Monday, Jun. 15, 1970
Mad as a Maddox
Sticks and stones, not to mention ax handles, may break your bones, but words can get you a lot madder. Especially if you are Georgia Governor Lester Maddox, and you are running for reelection, sort of, as Lieutenant Governor.* And more especially if the words are those of the Atlanta Constitution and the Journal, which have been arguing against a special session of the legislature this summer.
Maddox called the session to amend state government financing procedures. In the long run, the proposed change should save the state money, but the Constitution and the Journal questioned the urgency and warned that the special session itself could be costly. The papers even suggested that Candidate Maddox might just be grandstanding.

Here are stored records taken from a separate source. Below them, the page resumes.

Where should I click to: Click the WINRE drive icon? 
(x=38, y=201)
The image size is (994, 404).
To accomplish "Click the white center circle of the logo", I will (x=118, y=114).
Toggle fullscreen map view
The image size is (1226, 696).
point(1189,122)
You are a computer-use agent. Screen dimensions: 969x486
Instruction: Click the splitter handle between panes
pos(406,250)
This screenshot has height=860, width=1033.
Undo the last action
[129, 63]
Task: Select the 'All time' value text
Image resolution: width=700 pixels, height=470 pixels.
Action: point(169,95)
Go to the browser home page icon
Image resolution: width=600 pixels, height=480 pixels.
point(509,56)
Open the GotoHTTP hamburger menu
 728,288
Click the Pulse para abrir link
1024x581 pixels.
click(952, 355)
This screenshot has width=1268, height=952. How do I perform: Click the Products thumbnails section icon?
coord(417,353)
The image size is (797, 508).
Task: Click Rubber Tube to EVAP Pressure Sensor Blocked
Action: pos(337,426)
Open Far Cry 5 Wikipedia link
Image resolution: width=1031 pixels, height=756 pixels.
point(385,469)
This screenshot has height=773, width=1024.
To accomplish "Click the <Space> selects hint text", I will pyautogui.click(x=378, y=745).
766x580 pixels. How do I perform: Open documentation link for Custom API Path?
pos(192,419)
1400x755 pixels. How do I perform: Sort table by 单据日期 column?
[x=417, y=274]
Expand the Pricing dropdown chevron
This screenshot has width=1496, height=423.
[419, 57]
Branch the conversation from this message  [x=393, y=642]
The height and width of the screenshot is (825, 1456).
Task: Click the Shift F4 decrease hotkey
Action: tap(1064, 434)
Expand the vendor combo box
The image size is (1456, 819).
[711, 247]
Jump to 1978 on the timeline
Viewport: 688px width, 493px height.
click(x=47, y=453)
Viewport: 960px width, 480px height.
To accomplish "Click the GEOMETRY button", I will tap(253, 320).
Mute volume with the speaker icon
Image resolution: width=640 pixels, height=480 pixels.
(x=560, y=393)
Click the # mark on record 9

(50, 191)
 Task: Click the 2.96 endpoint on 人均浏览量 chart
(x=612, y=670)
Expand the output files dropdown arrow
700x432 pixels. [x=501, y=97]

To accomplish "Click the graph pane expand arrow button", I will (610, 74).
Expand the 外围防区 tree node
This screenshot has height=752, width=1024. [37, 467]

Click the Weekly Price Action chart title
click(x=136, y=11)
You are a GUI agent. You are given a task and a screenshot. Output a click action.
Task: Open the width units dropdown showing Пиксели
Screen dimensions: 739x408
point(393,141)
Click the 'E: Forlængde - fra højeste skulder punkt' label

Maddox? Grandstanding? As if to prove that nothing could be farther from his mind, the Governor labeled the papers' editorial writers "lying devils and dirty dogs" and then personally helped remove 29 Constitution-Journal vending boxes from state government grounds. He called for an advertising boycott against the "leftist management of the fishwrappers," urged readers to stop buying the papers until they "apologize to the people of Georgia," and announced that he would picket the papers' offices. Maddox acknowledged that his boycott and picketing gambits were inspired by the civil rights movement. "If it works for them," he said, "I think it will work much better for me because I'm right."
The Constitution and Journal reacted indulgently. A front-page editorial in the papers' combined Sunday issue recently noted that they were old hands at being picketed: "The Ku Klux Klan has been here any number of times; and a scrofulous bunch of youthful toughs the FBI later picked up in the
Jewish temple bombing. Then there was Snick and CORE and, more recently, the S.D.S. Not to mention the anti-fluoridationists, the women's liberationists and the Committee to Stomp Out the Fire Ant." Newspapers, the editorial continued, can be measured by the enemies they make. "We are proud of ours. So, welcome, Governor."
* Georgia law bars a Governor from succeeding himself.